That becomes your full name, which it tries to render but doesn't do a great job. It means that ops people can fetch temporary credentials, and like SSH, it's managed through AD. Like SSH, it has the same policies, the same procedures for getting added to new AD groups.
Starting in Vault 1.1.something, you can no longer take an existing token and enhance it with more policies. You have to log out and log back in again. It means that if you do get added or removed from different AD groups, you'll need to log out and log in again—word of warning.
The IAMs that are used here—they're all Terraformed, they're all managed. There are instructions for our ops help department. If people want to create new groups or new roles to access, they can do it all without me—which is good because then I can come here.
The last thing I want to talk about is how we bootstrap into the web console. Using our local credentials, we can use federation, and bootstrap you into a web console. I'm not going to go into details. I have a link here, and I'll push these slides out as PDFs into Slack later—but this shows you how to do it with Python. If you can read Python, you can translate it to any other language.
You're able to use your local credentials and open up a web console from there. Again, your web console is good for the hour that your original token is good for— if you need to refresh, you can refresh.
We wind up adding a print flag to this instead of booting you into the console because we found some people like to use the console in Firefox, but they use Chrome for everything else, or some people use Incognito mode for accessing AWS web console. They have their special ways—this gives people the way of doing it themselves.
Web will also do a sync. We encourage developers—ops people—to write little one-liners, that wrap this. You can say like, "AWS read-only,” you hit enter, and up comes a browser where you need to be—and your credentials are going to expire.
### “List” for autocomplete
Last thing I want to mention is
List is what we use for autocomplete. We do a list of AWS roles in Vault, get a huge list of them, and then send them back to Vault—and we're like, "Hey, which of these can I use?" Then Vault sends them back, and we show whatever list you're allowed to use. Like I said, it's for autocompletion; it's for debugging, it's for tracing how things are going. Makes it much more usable.

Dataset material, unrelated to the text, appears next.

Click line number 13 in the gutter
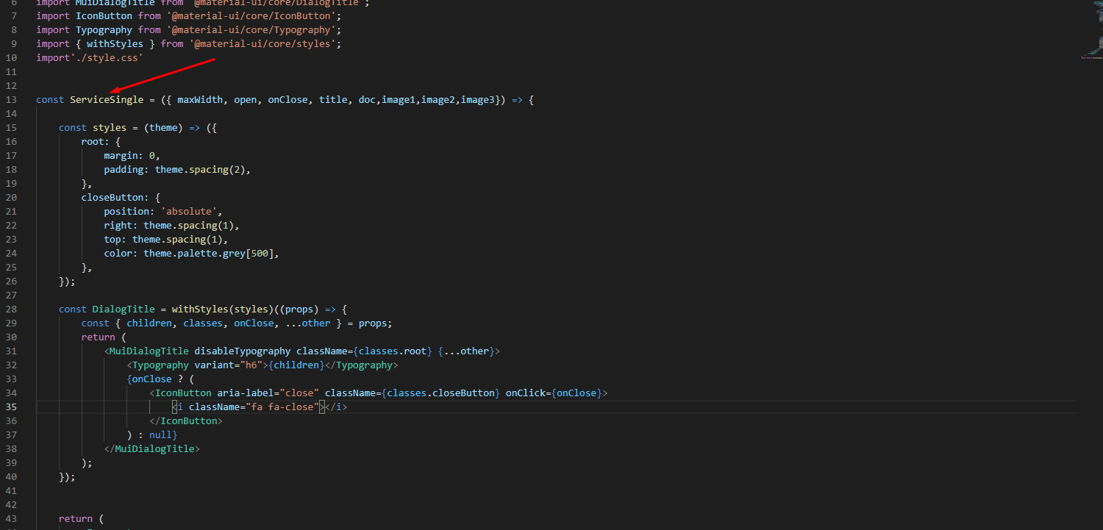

So, we use EKS for our Kubernetes clusters. EKS is Amazon's Kubernetes offering, and it's based on IAM. We leverage
hs-iam tool to get IAM credentials for accessing Kubernetes. We've written a small wrapper around the original AWS IAM authenticator—all it does is a sync.
It syncs, it fetches some credentials that you're supposed to have and then calls
kubectl for you. It says, "I'm supposed to be the production admin. I am connecting to the production cluster." This is what you see in people's kube/configs. We have another tool called
hs-kubeconfig, which will spew all this out for you. You don't have to worry about it.

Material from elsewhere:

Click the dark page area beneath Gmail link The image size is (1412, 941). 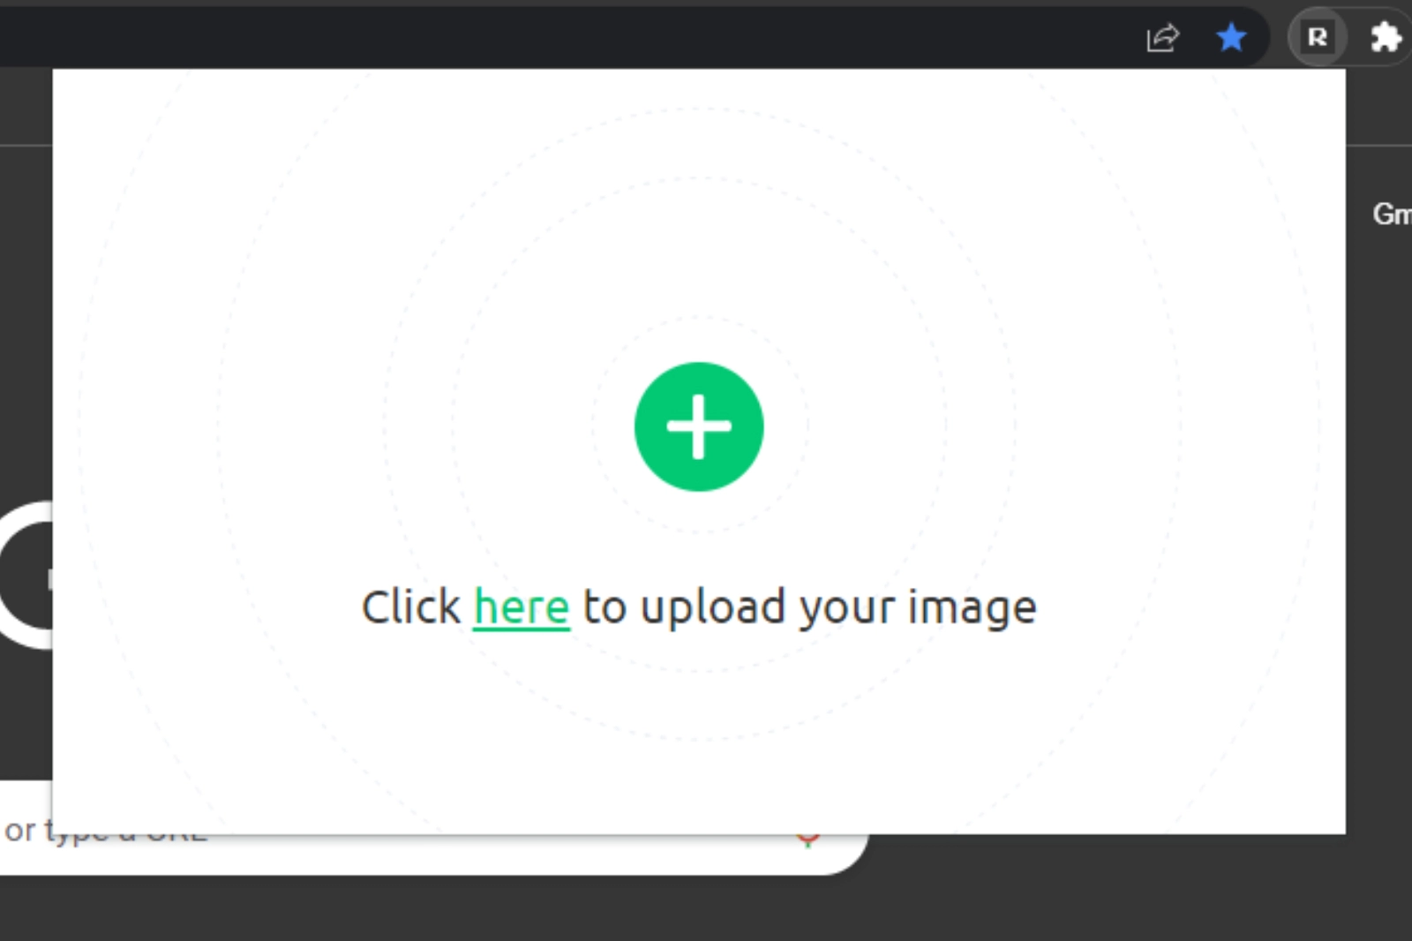point(1379,530)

As an end-user, once I logged into Vault in the morning, I have my Vault token. When I run Gitpods, the first thing it will do is do a sync of my AWS credentials—writes it out to the correct place. Then all of that gets wrapped with an AWS IAM authenticator.
SSH, AWS, and Kubernetes—all now with short-lived tokens, all relatively easy, all with tooling. It makes our life a lot better—but not perfect. One of the issues that we've run into is—we have multiple Vault environments—and that's not something that a lot of people have, I'm learning. It's really confusing for developers.
In Hootsuite we have a dev, a staging, and a production environment, so it makes sense that when we're first setting up Vault, you want to have a dev, staging, and production Vault, right? Except that doesn't make sense in real life, because you don't need all those things.
As a developer, it gets super confusing. I want to interact with staging. I would log in to staging Vault. But you don't log in to staging Vault; you log into production Vault. Oh, but if I need dev access to the dev Kubernetes cluster, then I should log in to dev Vault. No, you log in to production Vault.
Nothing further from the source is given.